La France s'est montrée inflexible vis-à-vis du Panama il y a 12 mois. La France a refusé le statu quo. La France n'a pas plié vis-à-vis du Panama et le Panama, rempli d'humilité, s'est empressé de signer séance tenante un accord avec elle. Juste pour que le député comprenne bien, la France a assujetti à un impôt automatique de 50 p. 100 les dividendes, frais de service, redevances et intérêts payés par des entités françaises à tout bénéficiaire situé dans un des pays de la liste noire, dont le Panama. Les gains tirés des transactions immobilières et des opérations sur titres sont aussi assujettis à cet impôt. De plus, l'exemption d'impôt de 95 p. 100 sur les dividendes versés par une filiale à sa société mère installée en France sera éliminée si la filiale se trouve dans un pays de la liste noire. Et vous savez quoi? La réaction a été immédiate. Les sociétés elles-mêmes ont commencé à exercer des pressions sur le gouvernement français et il a réagi.
J'ajouterai, juste pour que le député soit au courant, que la liste noire des pays avec lesquels nous faisons des affaires aujourd'hui, qui était auparavant bien plus longue, raccourcit de plus en plus. Depuis que l'OCDE a établi cette liste il y a une dizaine d'années et que la France en a dressé une de son côté, le nombre de pays impliqués diminue de plus en plus. Nous voyons bien que cette manière de faire peut être efficace et s'avère efficace si nous voulons exercer une pression sur ces pays.
Je vais donner un autre exemple au député. La Suisse est un paradis fiscal bien connu depuis des années. Un grand nombre de Canadiens ont des comptes en Suisse. Ce n'est qu'il y a deux ans, lorsque l'administration Obama a commencé à faire pression sur la Suisse, en invoquant l'argument du terrorisme, que la Suisse a commencé à collaborer et à fournir des renseignements. N'eut été du fait que c'est l'argument du terrorisme qui a été invoqué et du fait que c'est une puissance comme les États-Unis qui a exercé des pressions sur la Suisse, ce pays refuserait encore de fournir des renseignements.

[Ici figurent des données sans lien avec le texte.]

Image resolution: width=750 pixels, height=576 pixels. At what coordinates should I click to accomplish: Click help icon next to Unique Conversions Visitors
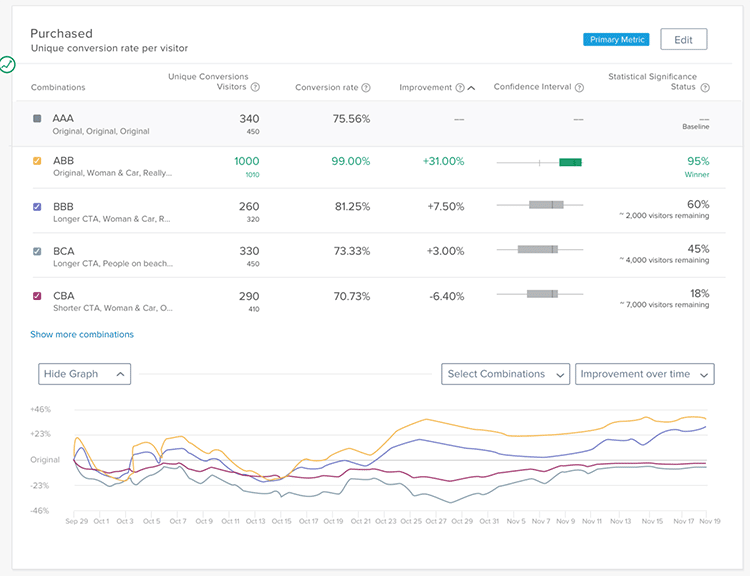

En outre, deux employés, dont l'un à l'emploi d'une banque suisse, ont vendu leurs dossiers informatiques au gouvernement allemand. Le Canada a bénéficié d'une partie de ces renseignements, puisque les autorités allemandes nous ont remis la liste d'une centaine de Canadiens qui, depuis, ont reconnu avoir investi de l'argent dans cet abri fiscal. Sauf erreur, c'est de cette façon que l'information est sortie au sujet du cas Mulroney, sur lequel la Chambre s'est penchée il n'y a pas si longtemps.
Le même phénomène s'est produit dans le cas d'une banque au Liechtenstein, dans les deux dernières années. Un employé de la banque s'est enfui en France avec des documents fiscaux. Les autorités l'ont poursuivi et ont tenté de récupérer les disques. La personne a remis les disques aux autorités, qui ont ensuite tourné leur attention vers la banque.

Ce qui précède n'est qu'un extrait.